Work to be completed » Write the line that contains "Click the refresh" and each one after it, word for word, ending with the final line of the data.

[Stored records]
__________
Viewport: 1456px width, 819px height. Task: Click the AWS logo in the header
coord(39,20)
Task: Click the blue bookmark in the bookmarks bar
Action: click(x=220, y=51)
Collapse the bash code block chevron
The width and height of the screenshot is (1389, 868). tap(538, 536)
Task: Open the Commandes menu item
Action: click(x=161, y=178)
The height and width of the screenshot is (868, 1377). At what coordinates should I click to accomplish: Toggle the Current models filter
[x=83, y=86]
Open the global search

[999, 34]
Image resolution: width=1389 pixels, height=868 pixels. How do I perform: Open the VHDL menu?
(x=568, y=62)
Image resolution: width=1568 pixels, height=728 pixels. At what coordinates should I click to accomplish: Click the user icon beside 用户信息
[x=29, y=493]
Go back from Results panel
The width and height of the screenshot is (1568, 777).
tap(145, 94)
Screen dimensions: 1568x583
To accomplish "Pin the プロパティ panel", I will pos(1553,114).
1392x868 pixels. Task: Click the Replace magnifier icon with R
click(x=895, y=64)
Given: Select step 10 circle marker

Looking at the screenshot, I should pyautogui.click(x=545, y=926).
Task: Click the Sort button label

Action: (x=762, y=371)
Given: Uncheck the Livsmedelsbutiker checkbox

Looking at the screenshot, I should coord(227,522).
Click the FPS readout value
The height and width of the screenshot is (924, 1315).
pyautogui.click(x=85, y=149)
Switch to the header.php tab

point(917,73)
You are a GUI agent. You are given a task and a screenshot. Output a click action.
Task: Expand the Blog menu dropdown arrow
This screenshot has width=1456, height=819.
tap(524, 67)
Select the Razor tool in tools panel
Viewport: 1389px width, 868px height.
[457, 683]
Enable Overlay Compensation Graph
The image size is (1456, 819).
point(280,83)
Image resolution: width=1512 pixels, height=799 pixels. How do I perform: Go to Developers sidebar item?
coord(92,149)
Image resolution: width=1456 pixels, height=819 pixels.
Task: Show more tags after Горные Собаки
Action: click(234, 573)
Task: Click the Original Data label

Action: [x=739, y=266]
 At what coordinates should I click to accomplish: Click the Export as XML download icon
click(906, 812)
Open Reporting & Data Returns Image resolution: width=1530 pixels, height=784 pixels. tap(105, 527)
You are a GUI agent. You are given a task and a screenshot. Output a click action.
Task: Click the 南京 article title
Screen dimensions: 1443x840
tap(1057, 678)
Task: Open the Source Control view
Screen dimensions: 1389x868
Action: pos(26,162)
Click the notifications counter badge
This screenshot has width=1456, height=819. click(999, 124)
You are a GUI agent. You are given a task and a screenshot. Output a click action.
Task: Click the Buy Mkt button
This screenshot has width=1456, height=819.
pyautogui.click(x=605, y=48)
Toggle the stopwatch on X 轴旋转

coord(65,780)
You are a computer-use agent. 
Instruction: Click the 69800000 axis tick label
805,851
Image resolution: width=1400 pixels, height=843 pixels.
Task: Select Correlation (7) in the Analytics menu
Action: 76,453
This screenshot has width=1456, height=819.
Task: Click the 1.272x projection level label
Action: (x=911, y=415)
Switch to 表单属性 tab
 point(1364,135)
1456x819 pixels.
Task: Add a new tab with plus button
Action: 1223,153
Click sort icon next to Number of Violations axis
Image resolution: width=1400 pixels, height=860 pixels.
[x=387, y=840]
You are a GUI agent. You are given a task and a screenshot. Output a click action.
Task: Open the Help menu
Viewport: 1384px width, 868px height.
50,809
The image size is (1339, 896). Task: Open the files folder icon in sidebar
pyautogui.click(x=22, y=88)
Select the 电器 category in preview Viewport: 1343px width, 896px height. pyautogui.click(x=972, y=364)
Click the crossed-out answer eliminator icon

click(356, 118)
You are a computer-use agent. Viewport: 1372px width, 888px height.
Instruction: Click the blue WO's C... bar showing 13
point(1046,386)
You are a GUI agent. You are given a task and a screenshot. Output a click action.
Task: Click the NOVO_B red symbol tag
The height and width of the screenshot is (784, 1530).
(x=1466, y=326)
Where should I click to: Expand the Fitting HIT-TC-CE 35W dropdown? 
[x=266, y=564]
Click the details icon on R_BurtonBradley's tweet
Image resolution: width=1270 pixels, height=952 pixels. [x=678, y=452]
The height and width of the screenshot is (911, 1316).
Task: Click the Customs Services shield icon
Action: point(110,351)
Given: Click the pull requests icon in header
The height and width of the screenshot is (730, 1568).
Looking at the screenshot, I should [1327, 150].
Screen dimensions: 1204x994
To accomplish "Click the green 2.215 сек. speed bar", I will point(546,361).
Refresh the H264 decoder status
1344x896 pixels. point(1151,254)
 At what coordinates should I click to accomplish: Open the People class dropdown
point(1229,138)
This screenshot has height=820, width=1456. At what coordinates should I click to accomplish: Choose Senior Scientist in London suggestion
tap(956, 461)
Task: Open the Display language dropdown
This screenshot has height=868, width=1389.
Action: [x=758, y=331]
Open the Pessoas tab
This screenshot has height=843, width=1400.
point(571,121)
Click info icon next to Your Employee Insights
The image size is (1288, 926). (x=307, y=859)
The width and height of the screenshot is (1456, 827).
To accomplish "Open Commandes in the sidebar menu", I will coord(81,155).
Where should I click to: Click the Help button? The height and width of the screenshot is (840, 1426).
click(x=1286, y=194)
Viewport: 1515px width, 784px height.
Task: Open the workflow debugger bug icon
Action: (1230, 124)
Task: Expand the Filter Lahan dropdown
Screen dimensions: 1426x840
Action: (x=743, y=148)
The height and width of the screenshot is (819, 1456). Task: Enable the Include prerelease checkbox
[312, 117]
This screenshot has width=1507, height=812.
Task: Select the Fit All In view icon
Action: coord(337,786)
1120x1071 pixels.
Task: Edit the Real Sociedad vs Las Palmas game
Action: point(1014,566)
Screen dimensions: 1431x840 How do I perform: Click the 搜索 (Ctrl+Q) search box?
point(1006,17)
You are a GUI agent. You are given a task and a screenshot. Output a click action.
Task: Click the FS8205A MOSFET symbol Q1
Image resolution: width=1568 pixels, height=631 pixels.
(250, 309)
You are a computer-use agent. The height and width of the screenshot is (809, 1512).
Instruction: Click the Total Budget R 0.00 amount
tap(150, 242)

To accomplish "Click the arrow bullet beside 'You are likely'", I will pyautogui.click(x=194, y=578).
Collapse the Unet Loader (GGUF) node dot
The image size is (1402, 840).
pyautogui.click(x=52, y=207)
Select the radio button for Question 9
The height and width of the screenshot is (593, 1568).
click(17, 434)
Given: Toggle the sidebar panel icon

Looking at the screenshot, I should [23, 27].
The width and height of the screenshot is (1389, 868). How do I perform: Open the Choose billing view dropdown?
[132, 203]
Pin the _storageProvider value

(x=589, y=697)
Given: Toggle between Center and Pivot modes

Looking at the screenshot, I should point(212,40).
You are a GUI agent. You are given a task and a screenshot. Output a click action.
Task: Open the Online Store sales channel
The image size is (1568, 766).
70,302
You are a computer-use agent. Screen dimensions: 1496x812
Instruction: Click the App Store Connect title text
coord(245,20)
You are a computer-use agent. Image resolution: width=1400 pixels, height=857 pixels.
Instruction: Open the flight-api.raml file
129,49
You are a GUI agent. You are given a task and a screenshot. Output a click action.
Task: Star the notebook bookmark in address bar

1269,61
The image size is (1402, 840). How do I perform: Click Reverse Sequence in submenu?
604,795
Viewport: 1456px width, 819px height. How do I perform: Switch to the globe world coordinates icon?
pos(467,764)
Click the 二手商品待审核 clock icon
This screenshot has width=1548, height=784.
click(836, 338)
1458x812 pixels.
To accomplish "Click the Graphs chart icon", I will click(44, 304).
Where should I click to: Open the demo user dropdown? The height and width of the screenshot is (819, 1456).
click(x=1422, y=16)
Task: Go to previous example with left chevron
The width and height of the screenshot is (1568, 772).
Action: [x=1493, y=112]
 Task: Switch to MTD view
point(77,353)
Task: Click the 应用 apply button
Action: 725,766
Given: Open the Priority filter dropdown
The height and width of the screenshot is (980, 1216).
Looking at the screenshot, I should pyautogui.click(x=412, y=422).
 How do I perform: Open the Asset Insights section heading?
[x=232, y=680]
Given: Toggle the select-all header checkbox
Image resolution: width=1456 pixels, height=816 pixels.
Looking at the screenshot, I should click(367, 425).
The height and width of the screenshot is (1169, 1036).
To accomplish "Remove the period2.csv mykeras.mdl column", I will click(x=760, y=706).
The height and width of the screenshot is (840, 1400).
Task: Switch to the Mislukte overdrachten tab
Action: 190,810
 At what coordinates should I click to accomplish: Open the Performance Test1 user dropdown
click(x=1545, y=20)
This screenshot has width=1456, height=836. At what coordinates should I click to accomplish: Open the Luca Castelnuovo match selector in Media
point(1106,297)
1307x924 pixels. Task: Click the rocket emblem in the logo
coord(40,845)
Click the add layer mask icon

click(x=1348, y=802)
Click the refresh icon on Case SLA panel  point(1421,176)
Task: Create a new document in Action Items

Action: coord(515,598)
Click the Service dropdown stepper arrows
__________
Answer space »
Click the refresh icon on Case SLA panel  point(1421,176)
Task: Create a new document in Action Items

Action: coord(515,598)
Click the Service dropdown stepper arrows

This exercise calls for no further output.